In order to assess the utility of founder populations for identifying alleles that are associated with susceptibility to common diseases in outbred populations, we conducted a survey of polymorphisms in 66 candidate genes for cardiovascular disease-related phenotypes in the Hutterites and compared the results to published studies of the same variants in outbred populations. The Hutterites are particularly well suited for this study because the more than 35 000 extant Hutterites are derived from fewer than 90 ancestors who were born in Europe in the early 17th to early 18th century.9 The Hutterites of South Dakota, the subjects of our study, are descendants of only 64 of these 90 ancestors.10 The small number of Hutterite founders increases the likelihood that rare alleles could have risen to modest frequencies due to drift, making it possible that alleles that are very rare in outbred populations contribute significantly to disease risk in the Hutterites. Conversely, if rare variants contribute significantly to common diseases in outbred populations,11 these variants may not be present in the Hutterites because either they were not carried by one of the founders or were lost due to drift.

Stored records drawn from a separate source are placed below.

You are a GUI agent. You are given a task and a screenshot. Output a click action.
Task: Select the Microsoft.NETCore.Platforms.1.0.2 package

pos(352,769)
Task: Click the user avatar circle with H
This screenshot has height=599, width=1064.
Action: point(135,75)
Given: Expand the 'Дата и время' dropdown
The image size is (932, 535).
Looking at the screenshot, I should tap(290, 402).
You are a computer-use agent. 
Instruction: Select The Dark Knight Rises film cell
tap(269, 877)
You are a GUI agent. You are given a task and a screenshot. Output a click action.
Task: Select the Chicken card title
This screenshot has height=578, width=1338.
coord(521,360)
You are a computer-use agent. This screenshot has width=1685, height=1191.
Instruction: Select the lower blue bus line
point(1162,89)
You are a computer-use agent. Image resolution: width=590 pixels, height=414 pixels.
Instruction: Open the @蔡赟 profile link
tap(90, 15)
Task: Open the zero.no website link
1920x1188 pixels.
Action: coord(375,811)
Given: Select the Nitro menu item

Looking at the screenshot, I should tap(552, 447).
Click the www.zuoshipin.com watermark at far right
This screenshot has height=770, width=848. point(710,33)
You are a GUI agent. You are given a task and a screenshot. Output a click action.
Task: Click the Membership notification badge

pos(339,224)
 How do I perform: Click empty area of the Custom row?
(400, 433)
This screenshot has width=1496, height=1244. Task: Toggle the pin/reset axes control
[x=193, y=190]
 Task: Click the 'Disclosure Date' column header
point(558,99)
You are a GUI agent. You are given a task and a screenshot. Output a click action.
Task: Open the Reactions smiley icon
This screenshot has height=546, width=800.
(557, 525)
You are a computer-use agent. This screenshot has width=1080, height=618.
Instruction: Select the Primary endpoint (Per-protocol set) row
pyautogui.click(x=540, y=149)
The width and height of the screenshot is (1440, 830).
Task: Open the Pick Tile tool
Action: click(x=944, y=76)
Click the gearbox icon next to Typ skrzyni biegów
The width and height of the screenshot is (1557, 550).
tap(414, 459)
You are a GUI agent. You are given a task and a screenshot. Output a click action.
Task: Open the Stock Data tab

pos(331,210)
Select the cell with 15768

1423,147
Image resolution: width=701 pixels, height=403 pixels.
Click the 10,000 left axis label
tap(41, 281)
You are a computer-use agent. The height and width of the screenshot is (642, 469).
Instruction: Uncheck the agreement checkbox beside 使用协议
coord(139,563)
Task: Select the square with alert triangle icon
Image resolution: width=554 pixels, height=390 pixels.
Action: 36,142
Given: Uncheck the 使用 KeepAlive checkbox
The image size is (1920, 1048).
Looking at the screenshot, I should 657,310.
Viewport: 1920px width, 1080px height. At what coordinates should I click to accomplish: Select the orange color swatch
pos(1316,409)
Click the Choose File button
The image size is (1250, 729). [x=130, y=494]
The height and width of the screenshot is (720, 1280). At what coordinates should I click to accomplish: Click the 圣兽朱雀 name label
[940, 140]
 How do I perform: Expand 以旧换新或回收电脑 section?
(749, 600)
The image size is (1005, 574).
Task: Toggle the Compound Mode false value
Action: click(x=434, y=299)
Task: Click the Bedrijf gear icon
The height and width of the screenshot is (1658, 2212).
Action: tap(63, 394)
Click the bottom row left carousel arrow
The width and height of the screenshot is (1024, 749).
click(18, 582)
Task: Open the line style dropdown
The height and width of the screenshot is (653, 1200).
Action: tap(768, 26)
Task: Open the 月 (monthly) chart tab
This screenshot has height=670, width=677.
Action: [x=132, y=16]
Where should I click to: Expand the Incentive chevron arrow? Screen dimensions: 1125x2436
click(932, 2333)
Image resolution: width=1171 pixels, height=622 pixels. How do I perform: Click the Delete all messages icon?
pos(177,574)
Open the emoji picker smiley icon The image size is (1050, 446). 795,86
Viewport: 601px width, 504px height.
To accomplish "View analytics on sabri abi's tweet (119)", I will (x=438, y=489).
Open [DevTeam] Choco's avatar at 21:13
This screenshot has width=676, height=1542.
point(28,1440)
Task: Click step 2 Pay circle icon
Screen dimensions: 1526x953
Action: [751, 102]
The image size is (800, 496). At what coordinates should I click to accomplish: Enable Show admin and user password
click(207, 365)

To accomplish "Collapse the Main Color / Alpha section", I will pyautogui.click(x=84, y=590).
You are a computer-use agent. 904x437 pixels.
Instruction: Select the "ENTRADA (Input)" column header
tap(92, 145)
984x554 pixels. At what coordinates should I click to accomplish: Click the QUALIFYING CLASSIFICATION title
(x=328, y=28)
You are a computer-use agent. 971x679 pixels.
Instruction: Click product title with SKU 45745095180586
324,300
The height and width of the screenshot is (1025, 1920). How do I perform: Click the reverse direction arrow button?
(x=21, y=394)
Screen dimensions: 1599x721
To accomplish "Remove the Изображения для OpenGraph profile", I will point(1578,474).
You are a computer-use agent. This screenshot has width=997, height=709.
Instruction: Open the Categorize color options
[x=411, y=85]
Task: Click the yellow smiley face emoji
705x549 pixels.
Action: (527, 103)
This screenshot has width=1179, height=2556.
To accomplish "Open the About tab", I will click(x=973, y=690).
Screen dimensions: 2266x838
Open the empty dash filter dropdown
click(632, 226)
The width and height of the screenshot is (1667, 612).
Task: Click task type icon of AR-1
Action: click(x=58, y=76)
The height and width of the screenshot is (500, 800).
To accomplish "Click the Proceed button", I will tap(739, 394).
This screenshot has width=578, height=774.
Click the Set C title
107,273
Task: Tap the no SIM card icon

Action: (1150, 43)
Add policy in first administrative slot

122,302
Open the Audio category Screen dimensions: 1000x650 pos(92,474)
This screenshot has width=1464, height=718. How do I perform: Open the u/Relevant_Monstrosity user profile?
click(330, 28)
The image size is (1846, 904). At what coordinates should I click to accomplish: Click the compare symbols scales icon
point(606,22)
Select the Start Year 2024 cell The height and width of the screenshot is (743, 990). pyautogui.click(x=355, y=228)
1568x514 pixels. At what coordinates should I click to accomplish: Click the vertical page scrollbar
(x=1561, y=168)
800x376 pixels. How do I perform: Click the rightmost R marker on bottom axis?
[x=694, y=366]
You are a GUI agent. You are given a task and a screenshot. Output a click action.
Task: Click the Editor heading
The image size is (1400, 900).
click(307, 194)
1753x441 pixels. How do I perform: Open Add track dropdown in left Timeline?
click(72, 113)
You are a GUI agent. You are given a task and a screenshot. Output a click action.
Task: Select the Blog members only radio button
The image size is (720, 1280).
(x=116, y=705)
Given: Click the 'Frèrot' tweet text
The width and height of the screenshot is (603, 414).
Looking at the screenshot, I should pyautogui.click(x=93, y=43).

In this investigation, we asked three questions: (1) Are variants thought to be associated with cardiovascular disease-related phenotypes in outbred populations present in the Hutterites? (2) Are allele frequencies at these loci similar in the Hutterites and outbred populations? (3) Are the alleles with evidence for association with disease in the Hutterites the same as in outbred populations? Our results indicate that founder populations are indeed informative for genetic studies of common diseases.

Materials and methods

Founder and outbred population samples

Measurements of blood pressure and serum lipids were determined as part of a larger study of complex trait genetics in the Hutterites; the details of these studies were described previously. 4 Briefly, phenotype information and blood samples for DNA extraction were collected from all individuals age 6 years or older during field trips to nine Hutterite colonies in 1993–1994 and 1996–1997. The 813 South Dakota Hutterites in our studies are related to each other in a 13-generation, 1623-person pedigree12 and have been the subjects of genome-screens for asthma and atopy,10, 13, 14 fasting serum insulin,15 and serum triglyceride16 susceptibility loci.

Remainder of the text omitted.